Out of the fog of fighting between Iraq and Iran there emerges a clear American war aim. But it does not lie in taking a neutral position between the belligerents, and banking on the Russians and the United Nations to do the rest. On the contrary, this country's best interest would be served by the overthrow of the present Iranian government, and the establishment of a pro-Western regime in Tehran. Though the subject is delicate, some public discussion of potential risks and gains is useful, if only to define the true character of the Carter administration's position.
The first reason for favoring a new Iranian regime is that it would facilitate settlement of the war. Iraqi forces have made gains. Iraq is a small country of 12 million people. Iran is a vast country of 40 million people. Iraq cannot end the war by conquering Iran.
Neither can Iraq safely make a lasting peace with the regime of Ayatollah Khomeini. The ayatollah is a crusading imperialist for his own Shite brand if Islam.
Shiite Moslems make up more than half the population of Iraq. To President Saddem Hussein and the jother Sunni Moslems who run Iraq, the ayatollah is subversion incarnate. But while they cannot come to terms with him, they could easily make peace -- a generous peace -- with a secular Iranian leader.
Second, there is the Russian reason. The Soviets enjoy a political and military relationship with Iraq. They have a Communist Party presence in Iran and troops on the border. So Moscow has a foot in both camps. It can exploit that position to back a winner, or promote a settlement, or move into Iran if the country begins to disintegrate. Thus the war certifies Russia as the dominant power in the region.
But the establishment of a pro-Western government in Tehran would scotch all those Soviet opportunities. The Russians would be back where they were before the shah fell - secure, but not with almost irresistible opportunities to throw their weight around.
Regional stability provides a third reason. The present Iranian government asserts disruptive influence down the Persian Gulf to the Arabian Peninsula and the Mideast, and across the "northern tier" countries stretching east from Turkey through Pakistan to Afghanistan. While the ayatollah's regime persists, the states fringing Russia's southern border are up for grabs. Settlement between the Israelis and the Arabs is harder, and the stability of the oil sheikdoms, including Saudi Arabia, is menaced.
A pro-Western regime in Tehran would ease all those difficulties. More backbone would be put in the shaky regimes of Turkey and Pakistan. Egypt would be in better position to move ahead on peace with Israel.
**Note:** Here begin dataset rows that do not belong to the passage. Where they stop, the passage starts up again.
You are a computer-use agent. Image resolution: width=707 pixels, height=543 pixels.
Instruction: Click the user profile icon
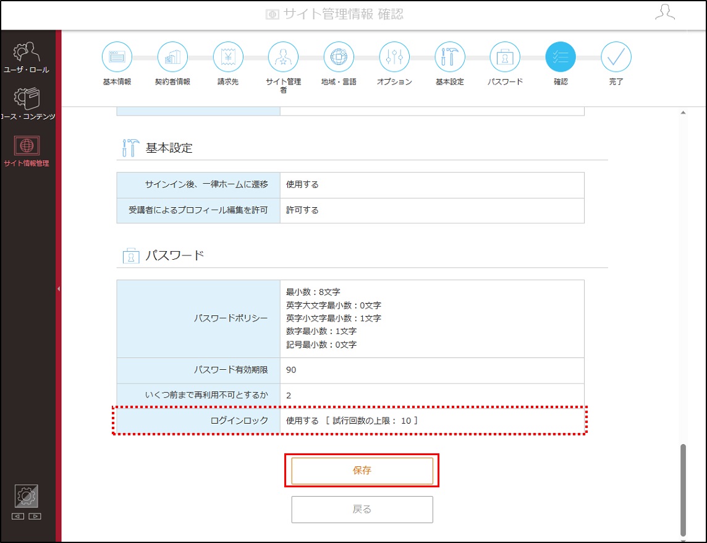[x=665, y=12]
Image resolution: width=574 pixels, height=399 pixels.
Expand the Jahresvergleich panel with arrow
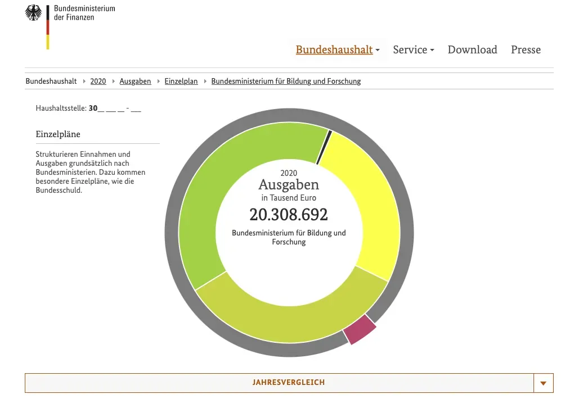pyautogui.click(x=543, y=383)

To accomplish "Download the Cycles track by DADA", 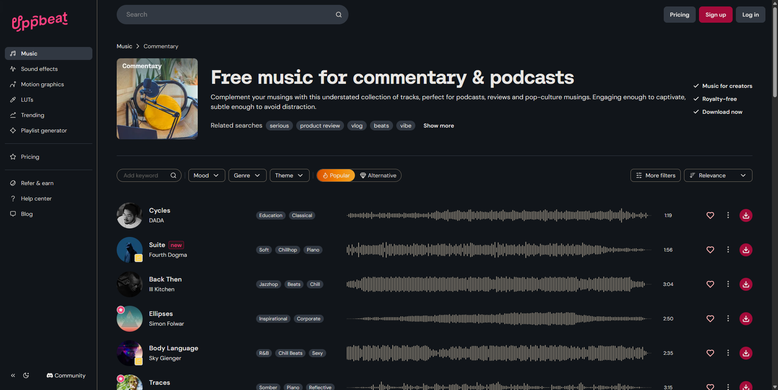I will point(746,215).
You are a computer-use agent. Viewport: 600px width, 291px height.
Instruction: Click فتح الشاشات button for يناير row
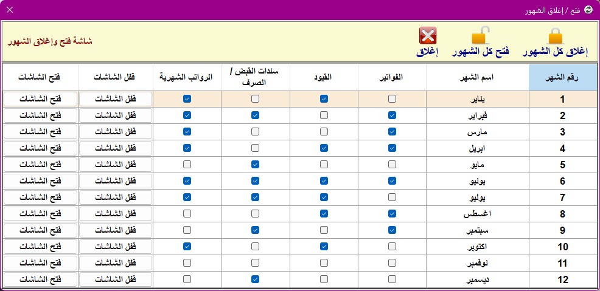[41, 99]
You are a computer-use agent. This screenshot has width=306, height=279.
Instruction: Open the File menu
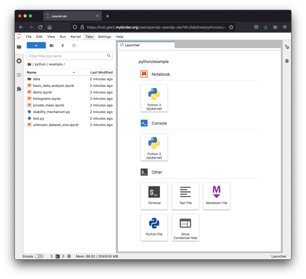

Saudi Arabia and other Gulf states would feel reassured, and more prone to cooperate with the United States and its allies on all matters -- including the flow of oil.
Favorable changes of such magnitude, to be sure, do not get accomplished without risk. The obvious first risk centers on the hostages now held by the Iranians. The passage of time has made it very doubtful that the hostages will be harmed. Still, a threat to the regime would put their fate in hazard. So their lives have to be weighed against the potential for saving many more lives.
A second risk is that Iran, minus the ayatollah, would fall apart, allowing scope for direct Soviet entry on the scene. But that risk exists anyhow, and grows the longer the ayatollah continues to rule. While not certain, it seems likely that competent authorities with popular appeal can be found outside the circle of religious fundamentalists. A military structure remains, as does a large middle class clearly unhappy with the recent flow of events. Many prestigious clerics are at odds with Ayatollah Khomeini.
A final risk is the exposure of the United States as a meddling country with self-interested aims. But it is not as through the United States has to go it alone, and out in the open.
Anwar Sadat has been practically advertising willingness to lead the way. France has important Iraqi connections, a long tradition of influence in Iran and a have-gun-will-travel approach to foreign policy. The Saudis would find occasion to resume their favorite role as paymaster of Arab consensus. Indeed, it is hard to think of any country -- Russia and its clients excepted -- that would not like a piece of the action.
Americans, of course, do not comfortably make such callous calculations of national interest. But that is all the more reason not to let the logic of national interest be lost in a sea of smarmy humanitarianism.